The Priestly Blessing - Mitzvahs & Traditions

Naso, the Torah portion for this week, comes at an extremely tumultuous and trying time in our country’s history. As we know, we are currently studying Bamidbar, or the Book of Numbers, in our yearly cycle of readings. As of right now, 100,000 people in the United States have died of COVID-19, with the numbers rising. There are currently protests of rage and anger taking place in cities across the country due to the racial atrocities that have been again amplified by the vile and senseless murder of a black man in Minneapolis at the hands of law enforcement. It seems appropriate that this week’s parshah is the longest in the Torah, consisting of 176 verses, since this week feels like it might never end in its consistent chaos. The number of human beings perished from COVID-19, and the number of people of color dead from being people of color: Too high. One is too many. The numbers are indeed scary.

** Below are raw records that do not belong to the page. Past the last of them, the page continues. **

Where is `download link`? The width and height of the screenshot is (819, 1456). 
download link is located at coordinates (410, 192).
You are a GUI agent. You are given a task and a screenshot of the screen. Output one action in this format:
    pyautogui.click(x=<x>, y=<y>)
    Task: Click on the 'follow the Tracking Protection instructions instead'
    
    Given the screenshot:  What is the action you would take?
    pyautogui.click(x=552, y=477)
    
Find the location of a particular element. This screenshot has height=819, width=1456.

When life feels overwhelming, we can look to the Torah. We might not find the answers we are looking for in the moment, but we can certainly glean Divine insight and historical parallel. In between discussion of Levitical counting, removal of unclean persons from the camp, and the gifts offered by tribal princes, we find what is perhaps the most beautiful aspect of this vast parshah. It also happens to be one of its most brief. Parshah Naso delivers to us the Birkat Kohanim, or the Priestly Blessing: 

“The Lord bless thee, and keep thee; The Lord make His face to shine upon thee, and be gracious unto thee; The Lord lift up His countenance upon thee, and give thee peace” (Num. 6:24-26). In Hebrew: “Y’varech’cha Adonai v’yishm’recha. Ya-eir Adonai panav eilecha vichuneka.Yisa Adonai panav eilecha v’yaseim l’cha shalom.”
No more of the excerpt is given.